:: GOAL ::
Copy out all the lines below word for word.

:: EXERCISE DATA ::
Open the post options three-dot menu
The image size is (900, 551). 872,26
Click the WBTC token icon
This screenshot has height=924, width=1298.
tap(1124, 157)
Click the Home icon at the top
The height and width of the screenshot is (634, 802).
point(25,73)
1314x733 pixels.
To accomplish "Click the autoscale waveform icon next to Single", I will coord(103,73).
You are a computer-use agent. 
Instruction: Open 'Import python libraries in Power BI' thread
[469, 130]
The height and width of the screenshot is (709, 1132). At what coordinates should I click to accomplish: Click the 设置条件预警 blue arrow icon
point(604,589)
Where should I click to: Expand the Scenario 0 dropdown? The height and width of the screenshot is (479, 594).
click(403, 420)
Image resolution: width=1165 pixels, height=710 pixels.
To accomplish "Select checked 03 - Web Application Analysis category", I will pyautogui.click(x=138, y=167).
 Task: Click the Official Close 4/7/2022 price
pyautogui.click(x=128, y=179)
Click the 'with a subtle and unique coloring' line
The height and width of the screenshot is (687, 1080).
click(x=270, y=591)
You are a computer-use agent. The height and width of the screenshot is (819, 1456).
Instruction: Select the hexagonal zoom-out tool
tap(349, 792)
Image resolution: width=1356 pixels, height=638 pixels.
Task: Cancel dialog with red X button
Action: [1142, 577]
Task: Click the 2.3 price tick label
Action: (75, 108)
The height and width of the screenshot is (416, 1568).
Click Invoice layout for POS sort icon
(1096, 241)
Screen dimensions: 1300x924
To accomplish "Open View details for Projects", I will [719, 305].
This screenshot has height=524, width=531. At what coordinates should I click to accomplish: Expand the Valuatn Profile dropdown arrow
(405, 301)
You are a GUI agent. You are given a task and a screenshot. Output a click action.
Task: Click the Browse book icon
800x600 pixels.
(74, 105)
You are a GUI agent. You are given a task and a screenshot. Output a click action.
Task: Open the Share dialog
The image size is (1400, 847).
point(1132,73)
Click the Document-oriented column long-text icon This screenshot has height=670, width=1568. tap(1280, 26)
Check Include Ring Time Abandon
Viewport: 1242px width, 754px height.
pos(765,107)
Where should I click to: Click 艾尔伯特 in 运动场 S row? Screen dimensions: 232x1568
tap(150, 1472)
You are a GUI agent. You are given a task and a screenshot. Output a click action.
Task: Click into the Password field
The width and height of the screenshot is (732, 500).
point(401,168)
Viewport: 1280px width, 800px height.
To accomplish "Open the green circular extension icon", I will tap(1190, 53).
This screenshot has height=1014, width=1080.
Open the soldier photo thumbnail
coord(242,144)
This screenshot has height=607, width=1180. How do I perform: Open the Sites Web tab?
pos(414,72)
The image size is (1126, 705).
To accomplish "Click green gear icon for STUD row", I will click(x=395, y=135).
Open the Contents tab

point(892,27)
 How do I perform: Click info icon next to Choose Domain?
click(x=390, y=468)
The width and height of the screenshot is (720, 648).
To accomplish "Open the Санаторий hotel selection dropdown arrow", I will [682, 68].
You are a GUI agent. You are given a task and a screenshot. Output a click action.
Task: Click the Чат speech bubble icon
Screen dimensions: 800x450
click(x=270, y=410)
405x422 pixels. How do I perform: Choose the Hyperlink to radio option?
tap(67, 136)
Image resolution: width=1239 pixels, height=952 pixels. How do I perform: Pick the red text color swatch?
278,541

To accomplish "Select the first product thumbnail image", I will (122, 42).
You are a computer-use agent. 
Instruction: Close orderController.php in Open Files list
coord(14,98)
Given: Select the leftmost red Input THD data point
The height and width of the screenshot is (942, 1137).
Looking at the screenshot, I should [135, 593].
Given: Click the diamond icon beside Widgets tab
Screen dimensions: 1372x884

:: OUTPUT ::
Open the post options three-dot menu
The image size is (900, 551). 872,26
Click the WBTC token icon
This screenshot has height=924, width=1298.
tap(1124, 157)
Click the Home icon at the top
The height and width of the screenshot is (634, 802).
point(25,73)
1314x733 pixels.
To accomplish "Click the autoscale waveform icon next to Single", I will coord(103,73).
You are a computer-use agent. 
Instruction: Open 'Import python libraries in Power BI' thread
[469, 130]
The height and width of the screenshot is (709, 1132). At what coordinates should I click to accomplish: Click the 设置条件预警 blue arrow icon
point(604,589)
Where should I click to: Expand the Scenario 0 dropdown? The height and width of the screenshot is (479, 594).
click(403, 420)
Image resolution: width=1165 pixels, height=710 pixels.
To accomplish "Select checked 03 - Web Application Analysis category", I will pyautogui.click(x=138, y=167).
 Task: Click the Official Close 4/7/2022 price
pyautogui.click(x=128, y=179)
Click the 'with a subtle and unique coloring' line
The height and width of the screenshot is (687, 1080).
click(x=270, y=591)
You are a computer-use agent. The height and width of the screenshot is (819, 1456).
Instruction: Select the hexagonal zoom-out tool
tap(349, 792)
Image resolution: width=1356 pixels, height=638 pixels.
Task: Cancel dialog with red X button
Action: [1142, 577]
Task: Click the 2.3 price tick label
Action: (75, 108)
The height and width of the screenshot is (416, 1568).
Click Invoice layout for POS sort icon
(1096, 241)
Screen dimensions: 1300x924
To accomplish "Open View details for Projects", I will [719, 305].
This screenshot has height=524, width=531. At what coordinates should I click to accomplish: Expand the Valuatn Profile dropdown arrow
(405, 301)
You are a GUI agent. You are given a task and a screenshot. Output a click action.
Task: Click the Browse book icon
800x600 pixels.
(74, 105)
You are a GUI agent. You are given a task and a screenshot. Output a click action.
Task: Open the Share dialog
The image size is (1400, 847).
point(1132,73)
Click the Document-oriented column long-text icon This screenshot has height=670, width=1568. tap(1280, 26)
Check Include Ring Time Abandon
Viewport: 1242px width, 754px height.
pos(765,107)
Where should I click to: Click 艾尔伯特 in 运动场 S row? Screen dimensions: 232x1568
tap(150, 1472)
You are a GUI agent. You are given a task and a screenshot. Output a click action.
Task: Click into the Password field
The width and height of the screenshot is (732, 500).
point(401,168)
Viewport: 1280px width, 800px height.
To accomplish "Open the green circular extension icon", I will tap(1190, 53).
This screenshot has height=1014, width=1080.
Open the soldier photo thumbnail
coord(242,144)
This screenshot has height=607, width=1180. How do I perform: Open the Sites Web tab?
pos(414,72)
The image size is (1126, 705).
To accomplish "Click green gear icon for STUD row", I will click(x=395, y=135).
Open the Contents tab

point(892,27)
 How do I perform: Click info icon next to Choose Domain?
click(x=390, y=468)
The width and height of the screenshot is (720, 648).
To accomplish "Open the Санаторий hotel selection dropdown arrow", I will [682, 68].
You are a GUI agent. You are given a task and a screenshot. Output a click action.
Task: Click the Чат speech bubble icon
Screen dimensions: 800x450
click(x=270, y=410)
405x422 pixels. How do I perform: Choose the Hyperlink to radio option?
tap(67, 136)
Image resolution: width=1239 pixels, height=952 pixels. How do I perform: Pick the red text color swatch?
278,541

To accomplish "Select the first product thumbnail image", I will (122, 42).
You are a computer-use agent. 
Instruction: Close orderController.php in Open Files list
coord(14,98)
Given: Select the leftmost red Input THD data point
The height and width of the screenshot is (942, 1137).
Looking at the screenshot, I should [135, 593].
Given: Click the diamond icon beside Widgets tab
Screen dimensions: 1372x884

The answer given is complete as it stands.